[<prev] [next>] [<thread-prev] [thread-next>] [day] [month] [year] [list]
Message-ID: <2daf03ae-6b5a-44ae-806e-76d09fb5273b@linux.intel.com>
Date: Tue, 12 Mar 2024 21:33:31 +0800
From: Binbin Wu <binbin.wu@...ux.intel.com>
To: isaku.yamahata@...el.com
Cc: kvm@...r.kernel.org, linux-kernel@...r.kernel.org,
isaku.yamahata@...il.com, Paolo Bonzini <pbonzini@...hat.com>,
erdemaktas@...gle.com, Sean Christopherson <seanjc@...gle.com>,
Sagi Shahar <sagis@...gle.com>, Kai Huang <kai.huang@...el.com>,
chen.bo@...el.com, hang.yuan@...el.com, tina.zhang@...el.com
Subject: Re: [PATCH v19 011/130] KVM: Add new members to struct kvm_gfn_range
to operate on
On 2/26/2024 4:25 PM, isaku.yamahata@...el.com wrote:
> From: Isaku Yamahata <isaku.yamahata@...el.com>
>
> Add new members to strut kvm_gfn_range to indicate which mapping
> (private-vs-shared) to operate on. only_private and only_shared. Update
> mmu notifier, set memory attributes ioctl or KVM gmem callback to
> initialize them.
>
> It was premature for set_memory_attributes ioctl to call
> kvm_unmap_gfn_range(). Instead, let kvm_arch_ste_memory_attributes()
"kvm_arch_ste_memory_attributes()" -> "kvm_vm_set_mem_attributes()" ?
> handle it and add a new x86 vendor callback to react to memory attribute
> change. [1]
Which new x86 vendor callback?
>
> - If it's from the mmu notifier, zap shared pages only
> - If it's from the KVM gmem, zap private pages only
> - If setting memory attributes, vendor callback checks new attributes
> and make decisions.
> SNP would do nothing and handle it later with gmem callback
> TDX callback would do as follows.
> When it converts pages to shared, zap private pages only.
> When it converts pages to private, zap shared pages only.
>
> TDX needs to know which mapping to operate on. Shared-EPT vs.
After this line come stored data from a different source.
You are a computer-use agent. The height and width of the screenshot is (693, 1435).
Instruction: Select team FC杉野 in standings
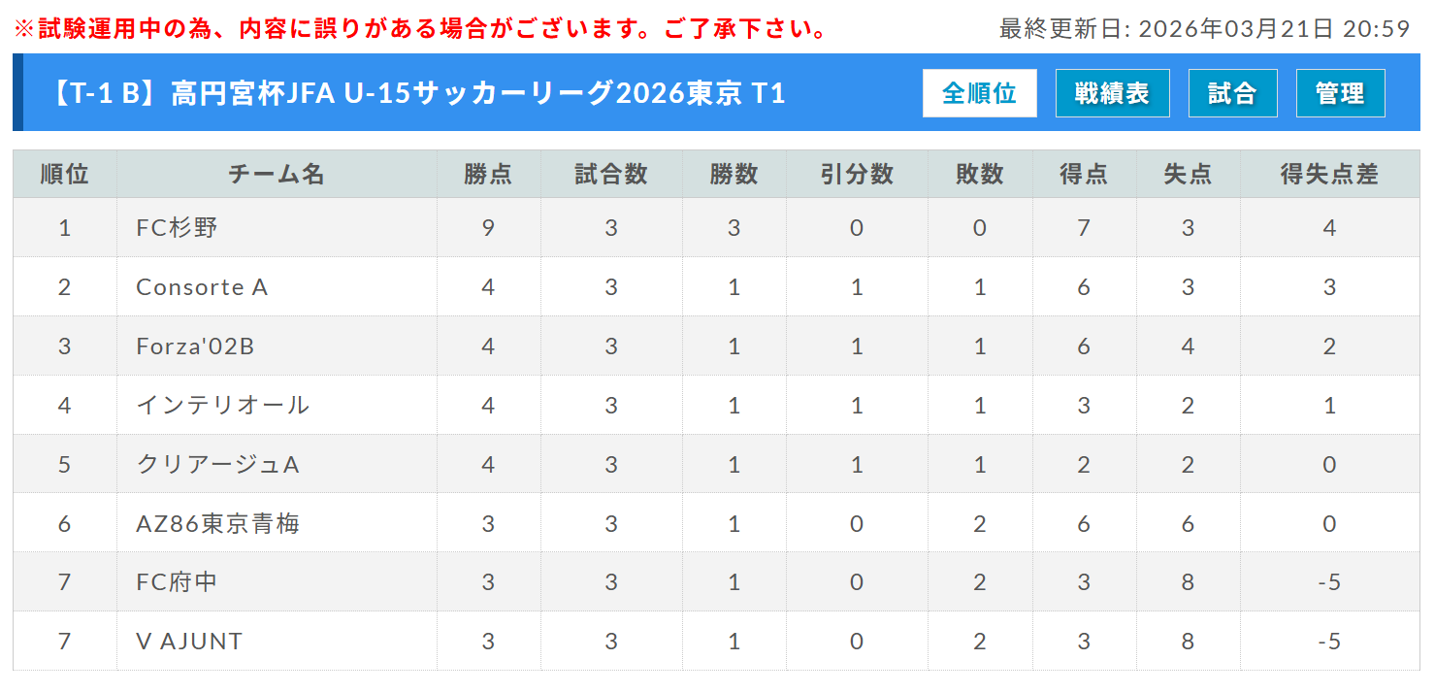point(178,228)
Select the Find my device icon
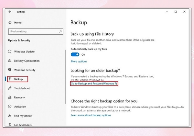194x136 pixels. tap(10, 116)
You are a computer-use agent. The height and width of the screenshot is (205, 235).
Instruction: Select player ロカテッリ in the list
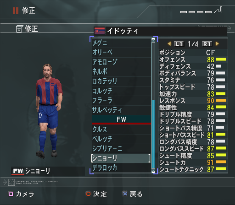click(x=122, y=81)
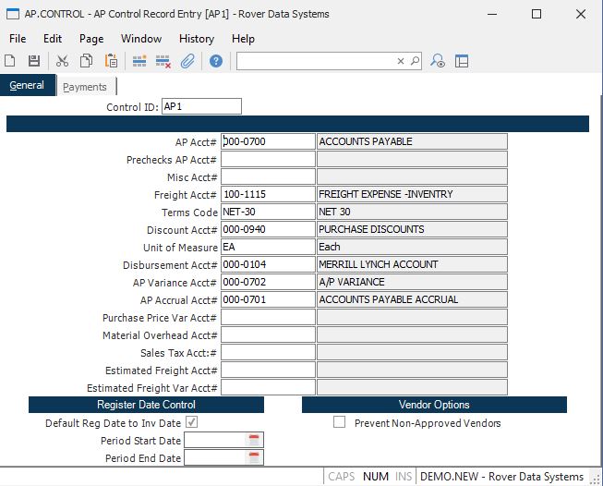Click the Copy icon in the toolbar
The height and width of the screenshot is (486, 603).
(87, 61)
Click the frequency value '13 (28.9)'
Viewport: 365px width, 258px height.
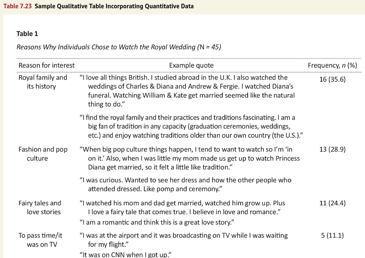[x=332, y=149]
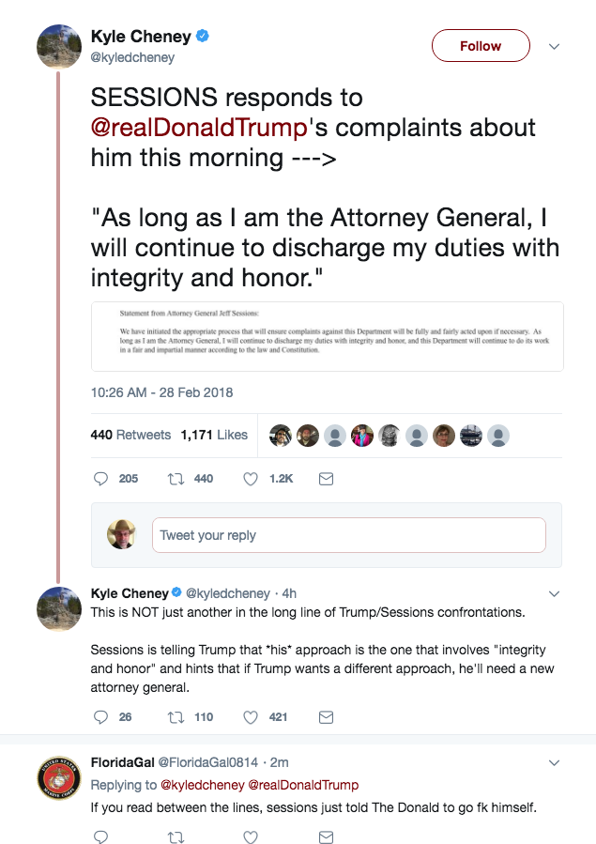596x844 pixels.
Task: Open FloridaGal's Marine Corps avatar
Action: pyautogui.click(x=58, y=779)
Secure-EPT.
> The following sequence to convert the GPA to private doesn't work for TDX
> because the page can already be private.
>
> 1) Update memory attributes to private in memory attributes xarray
> 2) Zap the GPA range irrespective of private-or-shared.
> Even if the page is already private, zap the entry.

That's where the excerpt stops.